Some physicians will agree with Hope that reporting and documenting is burdensome. Patient safety experts will tell you arguments like these are common from those not wanting to be monitored. I would add these arguments are flat out wrong. Effective monitoring of radiopharmaceutical administration takes very little time. Measuring large extravasations takes 5 minutes or less and can be done using free software made available by the University of Tennessee at Knoxville (https://gsm.utmck.edu/research/MITRP/RIDE.cfm). Once a center understands what causes their extravasations, the frequency of these mistakes plummet. Kiser and his team, who have monitored almost 20,000 radiopharmaceutical administrations, know that being focused on reducing extravasations and being focused on the patient is not burdensome.17
As I noted above, I petitioned the NRC to correct their reporting exemption. While the NRC staff may not have known extravasations could be prevented in 1980, they certainly knew their policy was incorrect since 2008 – this is documented in their own meeting notes with their advisers who told them extravasations could be reduced with better tools and training.37 These advisers told the NRC that they simply didn’t want to report extravasations. They told the NRC some extravasations result in high radiation doses but that they didn’t want to deal with all the “blah, blah, blah” involved in reporting.38
I have diligently worked with the NRC since 2018. I have met with the staff and the commissioners. I have presented to their advisers. Time and time again, global experts and I have shared scientific evidence supporting the need to report extravasations no differently than any other medical event, and time and time again, NRC has failed to take the appropriate steps to correct their mistake. The NRC’s own Inspector General has found that paid NRC advisers who were leaders in the medical communities that are opposed to reporting provided their input to the staff.39 Input that the staff ended up using to make an improper recommendation to the Commissioners (https://lucerno.com/wp-content/uploads/2023/02/2023-02-15-ICR-letter_signed.pdf). As the inventor of the PET/CT scanner, David W. Townsend, PhD, stated about this issue, “the regulated are regulating the regulators”.

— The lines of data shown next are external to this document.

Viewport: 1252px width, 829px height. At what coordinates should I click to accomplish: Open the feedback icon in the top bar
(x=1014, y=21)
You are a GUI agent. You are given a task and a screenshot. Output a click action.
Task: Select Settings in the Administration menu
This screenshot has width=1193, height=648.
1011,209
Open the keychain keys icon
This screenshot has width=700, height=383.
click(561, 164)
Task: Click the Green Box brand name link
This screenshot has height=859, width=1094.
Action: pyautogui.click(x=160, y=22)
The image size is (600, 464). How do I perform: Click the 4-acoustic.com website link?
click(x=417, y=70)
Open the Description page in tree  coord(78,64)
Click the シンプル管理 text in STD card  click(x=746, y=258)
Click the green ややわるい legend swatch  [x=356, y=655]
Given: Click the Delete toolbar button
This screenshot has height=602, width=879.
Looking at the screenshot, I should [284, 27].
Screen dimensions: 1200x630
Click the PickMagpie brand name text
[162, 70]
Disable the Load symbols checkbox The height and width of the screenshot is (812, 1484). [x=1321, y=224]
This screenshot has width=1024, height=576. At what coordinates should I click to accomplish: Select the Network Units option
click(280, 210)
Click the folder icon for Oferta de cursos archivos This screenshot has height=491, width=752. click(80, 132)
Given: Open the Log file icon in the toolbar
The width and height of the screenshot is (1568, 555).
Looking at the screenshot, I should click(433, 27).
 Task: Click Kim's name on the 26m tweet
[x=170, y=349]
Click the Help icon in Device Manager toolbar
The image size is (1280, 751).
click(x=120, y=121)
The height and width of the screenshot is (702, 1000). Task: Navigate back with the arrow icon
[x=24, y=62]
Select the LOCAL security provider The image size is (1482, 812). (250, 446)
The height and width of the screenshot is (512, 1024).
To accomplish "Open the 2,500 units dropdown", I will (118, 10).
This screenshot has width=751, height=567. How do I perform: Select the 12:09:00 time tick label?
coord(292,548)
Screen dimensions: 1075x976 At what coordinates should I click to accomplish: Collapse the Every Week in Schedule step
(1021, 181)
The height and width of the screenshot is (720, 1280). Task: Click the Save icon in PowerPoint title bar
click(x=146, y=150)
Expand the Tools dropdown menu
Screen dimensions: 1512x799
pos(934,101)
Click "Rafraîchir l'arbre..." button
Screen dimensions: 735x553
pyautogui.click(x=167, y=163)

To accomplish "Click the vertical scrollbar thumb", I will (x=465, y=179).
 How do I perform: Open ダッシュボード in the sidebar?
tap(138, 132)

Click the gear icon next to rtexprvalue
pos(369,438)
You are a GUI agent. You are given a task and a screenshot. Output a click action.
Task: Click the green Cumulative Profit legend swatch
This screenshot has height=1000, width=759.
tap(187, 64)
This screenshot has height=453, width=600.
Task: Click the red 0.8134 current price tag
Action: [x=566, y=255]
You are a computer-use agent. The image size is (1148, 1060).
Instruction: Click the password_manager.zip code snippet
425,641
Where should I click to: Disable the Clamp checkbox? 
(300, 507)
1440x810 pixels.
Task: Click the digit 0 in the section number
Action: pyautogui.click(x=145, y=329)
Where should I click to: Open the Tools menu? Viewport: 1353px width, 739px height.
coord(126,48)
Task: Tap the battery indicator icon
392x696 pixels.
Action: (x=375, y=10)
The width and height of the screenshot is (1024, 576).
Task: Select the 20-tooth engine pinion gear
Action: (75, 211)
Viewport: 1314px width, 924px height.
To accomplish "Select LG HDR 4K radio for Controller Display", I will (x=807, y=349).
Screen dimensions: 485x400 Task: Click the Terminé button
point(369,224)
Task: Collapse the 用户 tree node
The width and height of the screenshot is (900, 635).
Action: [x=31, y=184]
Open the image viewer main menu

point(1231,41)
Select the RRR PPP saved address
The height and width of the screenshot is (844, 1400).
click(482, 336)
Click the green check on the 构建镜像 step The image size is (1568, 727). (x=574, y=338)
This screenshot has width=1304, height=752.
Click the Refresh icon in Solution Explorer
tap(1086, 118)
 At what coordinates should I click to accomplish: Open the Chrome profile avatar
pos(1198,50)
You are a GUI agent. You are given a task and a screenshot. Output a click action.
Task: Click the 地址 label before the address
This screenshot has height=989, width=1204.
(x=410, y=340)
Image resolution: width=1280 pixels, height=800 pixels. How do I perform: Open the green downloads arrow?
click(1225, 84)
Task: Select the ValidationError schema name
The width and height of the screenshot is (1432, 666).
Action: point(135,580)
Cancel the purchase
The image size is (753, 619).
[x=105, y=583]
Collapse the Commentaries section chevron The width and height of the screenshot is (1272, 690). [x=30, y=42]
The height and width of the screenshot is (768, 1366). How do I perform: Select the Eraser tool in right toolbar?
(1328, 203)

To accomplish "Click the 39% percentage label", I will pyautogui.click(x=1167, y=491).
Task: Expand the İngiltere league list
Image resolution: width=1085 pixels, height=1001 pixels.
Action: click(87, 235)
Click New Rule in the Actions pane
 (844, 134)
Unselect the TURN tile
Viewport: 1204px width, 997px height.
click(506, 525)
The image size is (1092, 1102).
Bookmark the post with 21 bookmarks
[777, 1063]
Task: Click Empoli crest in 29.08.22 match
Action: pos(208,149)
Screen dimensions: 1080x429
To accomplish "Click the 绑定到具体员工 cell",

As a result of my experience with the NRC, I completely endorse the Nuclear Medicine Clarification Act. Congress needs to act to push NRC to do what they should have done in 1980 and then again in 2008. Just as Congress had to intervene in the 1990s to introduce the Mammography Quality Standards Act, Congress needs to ensure that the NRC and the nuclear medicine community are transparent with the quality of nuclear medicine administrations. We are all going to be nuclear medicine patients at one time or many times in our lives. It is time to fix the extravasation issue.